Dalam buku Bunga Rampai dari Tremas, (A Muhammad, 2017) diutarakan panjang lebar, bahwa tidak mudah bagi Tremas memainkan perannya agar tetap akomodatif terhadap berbagai kepentingan, dengan tetap mempertahankan jati dirinya sebagai pesantren yang memilki reputasi luar biasa di masa lalu. 

Terlebih kondisi politik era Orde Baru, mengambil posisi netral dari berbagai kepentingan ormas maupun orpol, menjadi sangat penting demi menjaga hubungan baik dengan berbagai elemen masyarakat.

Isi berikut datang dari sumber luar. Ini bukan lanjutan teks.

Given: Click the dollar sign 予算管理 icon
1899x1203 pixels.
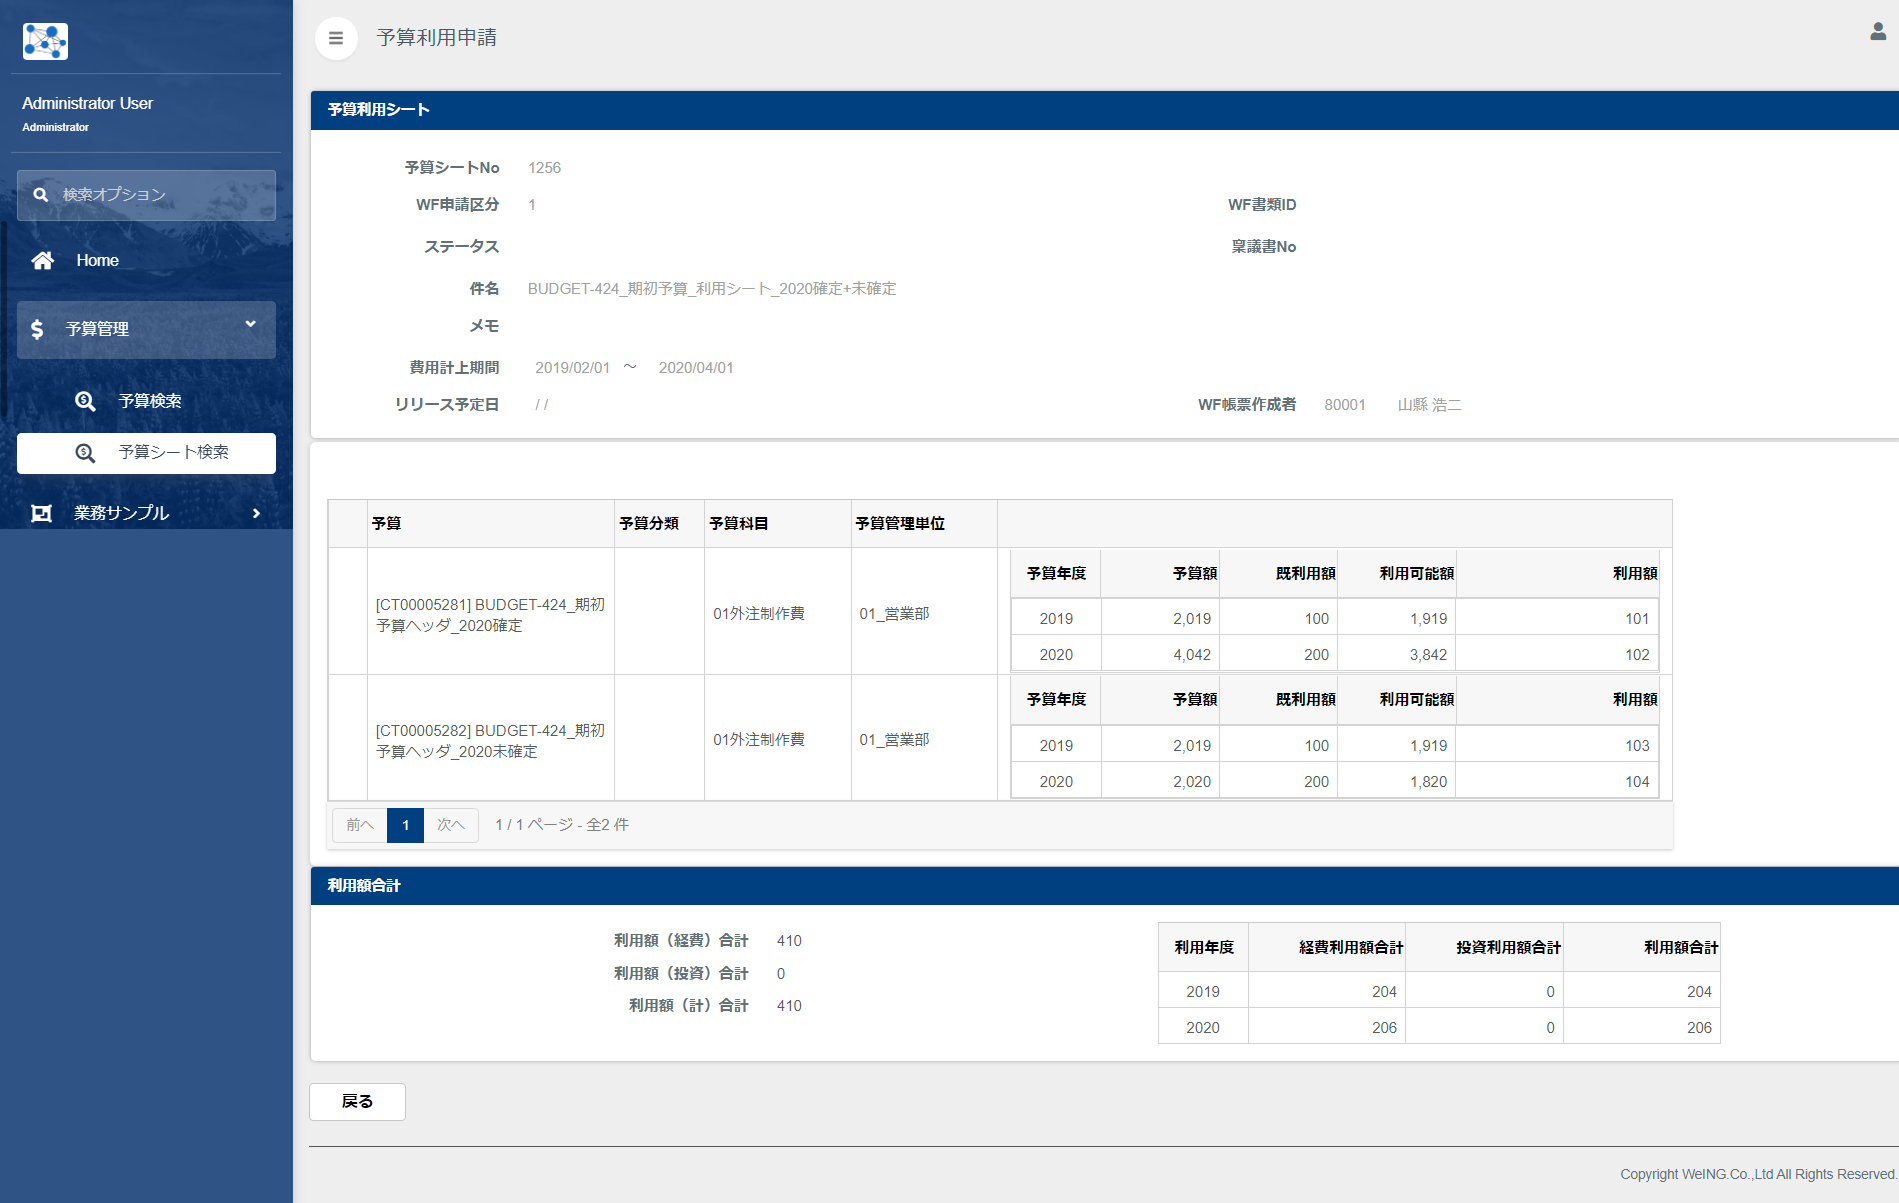Looking at the screenshot, I should coord(37,329).
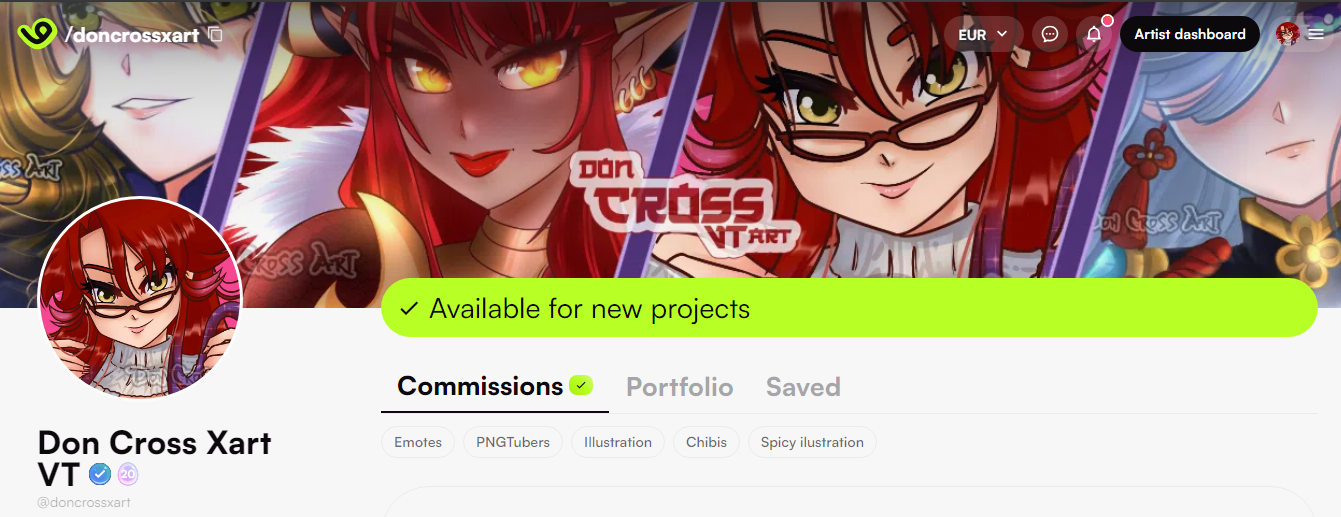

Seiring berjalannya waktu, paska gerakan reformasi di pertengahan tahun 1998, Tremas dengan sigap mulai merespon berbagai kemungkinan untuk mengambil peran yang lebih luas dalam kancah politik kebangsaan maupun perannya sebagai agen perubahan. 

Keterlibatan kembali beberapa anggota keluarga di dalam Jam'iyyah Nahdlatul Ulama, menjadi langkah positif dalam upaya mengembalikan identitas Tremas, yang lebih dari 4 dekade tidak maksimal  mengambil peran di ormas Islam terbesar di Indonesia tersebut.

Kehadiran dan keterlibatan Mbah Guru Dimyathi dalam gelaran muktamar NU ke 5 di Pekalongan tahun 1930, layak dijadikan momentum  penting sejarah keterlibatan Tremas dalam jamiyyah NU. 

Adalah sebuah keniscayaan bila salahsatu cucu beliau, KH Luqman Harits Dimyathi, kini terlibat aktif di jam'iyyah sebagai Katib PBNU, yang saat ini sedang berjuang bersama elemen bangsa yang lain, menjaga dan merawat tradisi Islam Nusantara serta menjadi benteng kebhinekaan Indonesia melawan segala bentuk rongrongan gerakan transnasional, yang berusaha mengganti ideologi Negara Kesatuan Republik Indonesia (NKRI). []

A Muhammad (adeahmad), Penulis buku Bunga Rampai dari Tremas, CEO Yayasan Islam Al-Anis, Kartasura, Sukoharjo.